The uselessness of the party in cutscenes gets emphasized over and over (though Shion is the worst offender, by far). Lt. Virgil says it best when he’s getting beaten and yells at the party, “Why are you just standing there!?” Despite us having a half-dozen trained and capable fighters in the party at all times, during cutscenes where someone is getting beaten up so we can escape (note the plural, this happens a bunch), nobody a) helps fight or b) escapes. Ever! At all! It’s incredibly stupid!

And yes, Shion being useless? Doesn’t stop. In fact, she starts having fainting spells and although several characters allude to knowing why and knowing secrets about her past, no one pools information or tells her anything until it explodes in all of their faces. Oy. But through the entire thing, we’re supposed to see how wonderful she is and how much she’s suffered. To that, I say “No.” She’s a useless twit who has no business being a main character; she has no useful agency of her own and her story arc mostly consists of following her around while she makes everyone around her worse off.
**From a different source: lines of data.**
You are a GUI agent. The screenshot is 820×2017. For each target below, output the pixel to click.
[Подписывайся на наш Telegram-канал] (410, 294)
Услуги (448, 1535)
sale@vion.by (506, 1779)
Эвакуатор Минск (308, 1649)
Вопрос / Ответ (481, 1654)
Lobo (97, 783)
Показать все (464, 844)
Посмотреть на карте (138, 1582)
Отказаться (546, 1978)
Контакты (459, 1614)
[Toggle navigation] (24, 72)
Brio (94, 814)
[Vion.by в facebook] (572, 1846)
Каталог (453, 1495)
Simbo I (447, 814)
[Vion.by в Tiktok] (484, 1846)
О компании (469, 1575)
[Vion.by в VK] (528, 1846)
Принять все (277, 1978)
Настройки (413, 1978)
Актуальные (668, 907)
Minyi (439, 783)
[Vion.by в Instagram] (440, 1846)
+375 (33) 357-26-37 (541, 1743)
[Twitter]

The overarcing plot—which the final character of the game finally gets into useful detail on—is such full-blown Crystal Dragon Jesus that I can’t even. Xenogears, for all of its meanderings, at least managed to set up the final conflict before the final act and make a lot of the early foreshadowing fit together into the final puzzle. This spends most of the game wandering through mostly unrelated stuff and pointless low-level questing before suddenly deluging you with the whole “remaking the universe” thing. Big setups from early on (such as Shion’s unique immunity to gnosification) are completely untouched on; big reveals (such as Wilhelm’s role as shadow lord of everything) are never sufficiently foreshadowed.
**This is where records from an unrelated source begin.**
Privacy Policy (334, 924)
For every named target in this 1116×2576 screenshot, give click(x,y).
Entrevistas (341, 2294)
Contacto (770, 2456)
And for that matter, U-DO is apparently God, but it’s fairly clear that the immature and curious U-DO and the architect God who created chaos, Wilhelm, and the Zohar (and the universe) cannot possibly be the same being. This, of course, is never even approached.

Overall: I’m glad I played the entire series. I feel no need to ever play it again. I’m now going to go read every essay I can find about it, which I expect to be a mix of bitching about the systems and bad plotting; and dissection and fanwanking of the plot and the metaphysics. Right up my alley!